Why the Numbers Keep Climbing
Analysts point to several factors behind the surge, chief among them the expanded 48-team format that has introduced more nations, and more defenders, unfamiliar with facing the game’s highest-pressure attacking talent. The heat and humidity across several host cities have also been cited as contributing to fatigue-driven errors in the penalty area, particularly in matches that stretched into extra time. VAR reviews, which allow officials to scrutinize marginal touches that might once have gone unnoticed, have also played a role in confirming own goals that in previous tournaments might have been credited to the attacking side instead.
Part of a Wider Records Tournament
The own-goal mark is only one entry on a growing list of milestones from this World Cup, which has already broken the tournament’s all-time attendance mark, passing 5 million spectators before the knockout rounds were even complete. The group stage alone produced 215 goals, eclipsing the 172 scored during the group phase in Qatar four years ago, while more than a fifth of all goals so far have come from substitutes, the highest share in World Cup history.
A Symptom of an Attacking Tournament
Rather than reflecting poor defending, many pundits argue the own-goal record is a byproduct of a tournament defined by relentless attacking pressure. With more elite forwards on the pitch across more matches than any previous World Cup, defenders are being asked to make more high-speed, high-stakes interventions inside their own box, and a fraction of those interventions were always going to end up in the back of the net.
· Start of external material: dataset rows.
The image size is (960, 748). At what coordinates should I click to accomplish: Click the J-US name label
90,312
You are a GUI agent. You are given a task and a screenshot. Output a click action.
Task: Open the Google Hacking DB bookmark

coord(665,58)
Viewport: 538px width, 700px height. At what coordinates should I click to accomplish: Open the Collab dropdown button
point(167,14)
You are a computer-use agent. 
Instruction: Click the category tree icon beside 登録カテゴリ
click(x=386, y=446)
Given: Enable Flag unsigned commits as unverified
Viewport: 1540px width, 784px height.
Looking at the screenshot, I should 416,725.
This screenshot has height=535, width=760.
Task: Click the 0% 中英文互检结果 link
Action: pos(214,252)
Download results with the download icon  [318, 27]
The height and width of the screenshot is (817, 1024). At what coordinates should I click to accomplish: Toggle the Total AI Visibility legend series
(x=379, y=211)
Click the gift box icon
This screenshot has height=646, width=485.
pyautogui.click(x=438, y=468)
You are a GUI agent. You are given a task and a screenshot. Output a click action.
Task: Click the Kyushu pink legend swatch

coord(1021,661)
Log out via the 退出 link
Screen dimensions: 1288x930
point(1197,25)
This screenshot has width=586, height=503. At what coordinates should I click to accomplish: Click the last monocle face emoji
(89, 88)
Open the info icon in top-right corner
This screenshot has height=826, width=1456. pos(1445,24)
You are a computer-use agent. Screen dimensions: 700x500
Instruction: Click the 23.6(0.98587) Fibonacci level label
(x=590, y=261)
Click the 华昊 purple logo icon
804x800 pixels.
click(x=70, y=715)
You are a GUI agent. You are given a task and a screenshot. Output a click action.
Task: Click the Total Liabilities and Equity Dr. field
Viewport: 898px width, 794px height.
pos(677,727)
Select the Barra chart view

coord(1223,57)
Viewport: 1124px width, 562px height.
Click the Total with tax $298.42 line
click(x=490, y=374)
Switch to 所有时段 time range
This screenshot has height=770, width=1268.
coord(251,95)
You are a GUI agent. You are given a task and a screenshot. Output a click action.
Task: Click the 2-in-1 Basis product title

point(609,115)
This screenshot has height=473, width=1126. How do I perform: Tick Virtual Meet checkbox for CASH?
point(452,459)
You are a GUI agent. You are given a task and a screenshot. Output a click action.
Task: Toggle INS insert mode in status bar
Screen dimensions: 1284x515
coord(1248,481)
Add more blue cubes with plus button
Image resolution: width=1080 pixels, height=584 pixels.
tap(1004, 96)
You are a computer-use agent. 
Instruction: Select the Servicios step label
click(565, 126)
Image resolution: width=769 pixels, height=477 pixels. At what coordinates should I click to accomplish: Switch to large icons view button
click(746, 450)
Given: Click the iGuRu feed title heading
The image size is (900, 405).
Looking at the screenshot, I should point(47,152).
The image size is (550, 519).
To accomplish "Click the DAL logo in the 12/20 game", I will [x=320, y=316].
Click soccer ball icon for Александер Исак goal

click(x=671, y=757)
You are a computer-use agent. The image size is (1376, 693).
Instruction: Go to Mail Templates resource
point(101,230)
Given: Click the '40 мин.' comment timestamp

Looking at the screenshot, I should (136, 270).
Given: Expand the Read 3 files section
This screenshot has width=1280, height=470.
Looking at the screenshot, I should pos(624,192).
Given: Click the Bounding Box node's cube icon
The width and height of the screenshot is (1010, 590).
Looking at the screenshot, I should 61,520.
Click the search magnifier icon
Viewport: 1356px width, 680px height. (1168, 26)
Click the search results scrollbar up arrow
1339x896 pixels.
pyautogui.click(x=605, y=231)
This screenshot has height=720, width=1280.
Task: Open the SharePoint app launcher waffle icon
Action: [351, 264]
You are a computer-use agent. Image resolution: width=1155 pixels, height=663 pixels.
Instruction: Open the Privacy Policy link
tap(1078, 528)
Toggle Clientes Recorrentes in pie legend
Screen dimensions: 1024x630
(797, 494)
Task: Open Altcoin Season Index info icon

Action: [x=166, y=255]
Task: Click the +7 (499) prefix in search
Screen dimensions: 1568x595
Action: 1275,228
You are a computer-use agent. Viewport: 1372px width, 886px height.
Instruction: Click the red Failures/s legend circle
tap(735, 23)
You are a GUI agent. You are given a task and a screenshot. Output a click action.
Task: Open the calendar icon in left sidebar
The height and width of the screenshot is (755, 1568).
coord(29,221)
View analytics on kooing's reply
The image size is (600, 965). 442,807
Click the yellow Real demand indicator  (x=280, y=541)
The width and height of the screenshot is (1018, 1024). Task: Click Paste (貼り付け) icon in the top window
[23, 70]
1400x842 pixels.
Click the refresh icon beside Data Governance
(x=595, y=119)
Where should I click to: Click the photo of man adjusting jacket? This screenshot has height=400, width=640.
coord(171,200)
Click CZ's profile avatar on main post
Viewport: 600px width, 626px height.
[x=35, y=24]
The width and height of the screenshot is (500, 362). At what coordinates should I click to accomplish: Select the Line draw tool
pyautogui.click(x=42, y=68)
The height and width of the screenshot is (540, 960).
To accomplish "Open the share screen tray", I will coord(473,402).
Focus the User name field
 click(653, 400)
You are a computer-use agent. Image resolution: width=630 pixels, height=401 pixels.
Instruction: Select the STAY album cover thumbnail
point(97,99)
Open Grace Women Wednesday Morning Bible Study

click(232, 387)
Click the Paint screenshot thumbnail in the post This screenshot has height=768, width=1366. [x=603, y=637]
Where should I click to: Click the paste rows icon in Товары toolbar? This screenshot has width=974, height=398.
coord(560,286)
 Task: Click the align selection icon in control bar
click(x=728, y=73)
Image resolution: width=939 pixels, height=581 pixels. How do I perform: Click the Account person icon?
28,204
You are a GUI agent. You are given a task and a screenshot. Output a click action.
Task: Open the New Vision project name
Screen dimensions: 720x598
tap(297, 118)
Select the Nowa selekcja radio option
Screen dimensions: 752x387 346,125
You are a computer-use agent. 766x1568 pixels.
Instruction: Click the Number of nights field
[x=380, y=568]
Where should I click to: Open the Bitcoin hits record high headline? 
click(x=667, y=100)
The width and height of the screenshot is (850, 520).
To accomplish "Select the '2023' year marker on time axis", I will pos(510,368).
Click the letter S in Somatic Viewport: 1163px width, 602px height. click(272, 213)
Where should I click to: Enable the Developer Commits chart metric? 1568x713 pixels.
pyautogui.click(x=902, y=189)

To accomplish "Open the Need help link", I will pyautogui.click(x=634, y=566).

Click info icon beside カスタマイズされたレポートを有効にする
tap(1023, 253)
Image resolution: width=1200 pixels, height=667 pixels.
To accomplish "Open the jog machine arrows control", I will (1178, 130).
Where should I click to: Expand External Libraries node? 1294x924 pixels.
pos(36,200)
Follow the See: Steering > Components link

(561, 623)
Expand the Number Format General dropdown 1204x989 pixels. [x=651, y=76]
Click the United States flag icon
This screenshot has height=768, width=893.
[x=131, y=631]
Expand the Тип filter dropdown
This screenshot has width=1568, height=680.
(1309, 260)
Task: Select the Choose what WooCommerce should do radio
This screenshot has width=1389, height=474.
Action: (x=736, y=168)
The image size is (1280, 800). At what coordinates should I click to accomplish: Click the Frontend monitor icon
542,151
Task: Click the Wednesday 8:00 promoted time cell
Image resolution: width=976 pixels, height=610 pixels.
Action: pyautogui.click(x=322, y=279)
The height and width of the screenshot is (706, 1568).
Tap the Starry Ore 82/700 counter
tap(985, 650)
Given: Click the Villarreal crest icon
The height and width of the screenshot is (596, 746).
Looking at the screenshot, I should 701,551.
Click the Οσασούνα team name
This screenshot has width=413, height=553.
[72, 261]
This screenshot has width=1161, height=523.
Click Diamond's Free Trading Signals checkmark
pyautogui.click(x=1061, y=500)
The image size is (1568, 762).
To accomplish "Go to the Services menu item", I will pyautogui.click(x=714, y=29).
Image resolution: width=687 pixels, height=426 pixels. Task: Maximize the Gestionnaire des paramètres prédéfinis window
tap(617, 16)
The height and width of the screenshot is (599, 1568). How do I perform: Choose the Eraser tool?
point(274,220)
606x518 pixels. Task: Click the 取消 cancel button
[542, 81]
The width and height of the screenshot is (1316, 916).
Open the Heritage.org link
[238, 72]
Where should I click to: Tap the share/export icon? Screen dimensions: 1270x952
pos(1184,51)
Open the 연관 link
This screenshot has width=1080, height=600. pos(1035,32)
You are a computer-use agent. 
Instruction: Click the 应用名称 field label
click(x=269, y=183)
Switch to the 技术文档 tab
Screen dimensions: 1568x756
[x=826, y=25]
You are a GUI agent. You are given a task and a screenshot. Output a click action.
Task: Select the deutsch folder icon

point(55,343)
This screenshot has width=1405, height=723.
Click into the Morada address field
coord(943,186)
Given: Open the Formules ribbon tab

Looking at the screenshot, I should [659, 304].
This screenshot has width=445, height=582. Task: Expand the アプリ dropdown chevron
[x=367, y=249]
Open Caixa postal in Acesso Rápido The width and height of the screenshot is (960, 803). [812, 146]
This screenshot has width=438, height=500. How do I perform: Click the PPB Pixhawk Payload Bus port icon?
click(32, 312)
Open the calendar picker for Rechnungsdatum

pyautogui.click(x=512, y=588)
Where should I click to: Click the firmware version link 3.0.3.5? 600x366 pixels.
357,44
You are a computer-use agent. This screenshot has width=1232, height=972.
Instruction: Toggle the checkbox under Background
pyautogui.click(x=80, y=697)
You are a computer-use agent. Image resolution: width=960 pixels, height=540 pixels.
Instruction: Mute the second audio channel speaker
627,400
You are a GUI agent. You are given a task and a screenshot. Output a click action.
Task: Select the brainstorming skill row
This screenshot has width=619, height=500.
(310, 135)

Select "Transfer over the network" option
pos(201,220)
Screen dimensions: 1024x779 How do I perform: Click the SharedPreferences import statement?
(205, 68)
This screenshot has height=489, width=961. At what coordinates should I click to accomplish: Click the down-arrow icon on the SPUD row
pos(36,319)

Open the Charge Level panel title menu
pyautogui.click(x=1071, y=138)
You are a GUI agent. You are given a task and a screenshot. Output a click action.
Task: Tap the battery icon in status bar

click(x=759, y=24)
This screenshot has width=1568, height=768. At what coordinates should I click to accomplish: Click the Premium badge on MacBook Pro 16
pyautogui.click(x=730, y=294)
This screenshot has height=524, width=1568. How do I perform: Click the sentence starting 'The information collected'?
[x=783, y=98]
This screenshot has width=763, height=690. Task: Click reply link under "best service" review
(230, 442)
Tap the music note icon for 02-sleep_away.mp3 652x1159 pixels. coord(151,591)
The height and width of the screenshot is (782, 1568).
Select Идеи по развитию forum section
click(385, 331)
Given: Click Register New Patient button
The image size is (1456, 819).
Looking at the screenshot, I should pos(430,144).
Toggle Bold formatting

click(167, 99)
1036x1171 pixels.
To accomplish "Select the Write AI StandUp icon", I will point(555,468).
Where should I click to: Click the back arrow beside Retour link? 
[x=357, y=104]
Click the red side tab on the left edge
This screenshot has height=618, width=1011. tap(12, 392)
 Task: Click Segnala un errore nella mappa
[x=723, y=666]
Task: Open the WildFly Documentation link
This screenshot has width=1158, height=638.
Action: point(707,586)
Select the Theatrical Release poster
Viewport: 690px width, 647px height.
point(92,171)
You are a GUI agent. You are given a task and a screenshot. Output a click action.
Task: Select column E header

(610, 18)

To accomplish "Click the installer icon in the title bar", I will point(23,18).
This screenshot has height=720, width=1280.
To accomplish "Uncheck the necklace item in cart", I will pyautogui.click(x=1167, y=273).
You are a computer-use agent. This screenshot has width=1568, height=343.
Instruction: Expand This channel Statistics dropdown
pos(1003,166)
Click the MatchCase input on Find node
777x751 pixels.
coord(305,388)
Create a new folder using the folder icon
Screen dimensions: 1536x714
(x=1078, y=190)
FIFA’s technical study group is expected to reference the figure in its post-tournament report as evidence of the expanded format’s impact on the game’s competitive balance.
Records Still to Fall
With the quarterfinals, semifinals and final still to come, officials expect both the own-goal tally and the overall goals-scored record to climb further before the tournament concludes at MetLife Stadium on 19 July, a reminder that a World Cup built for drama has delivered it in ways both spectacular and unintentional.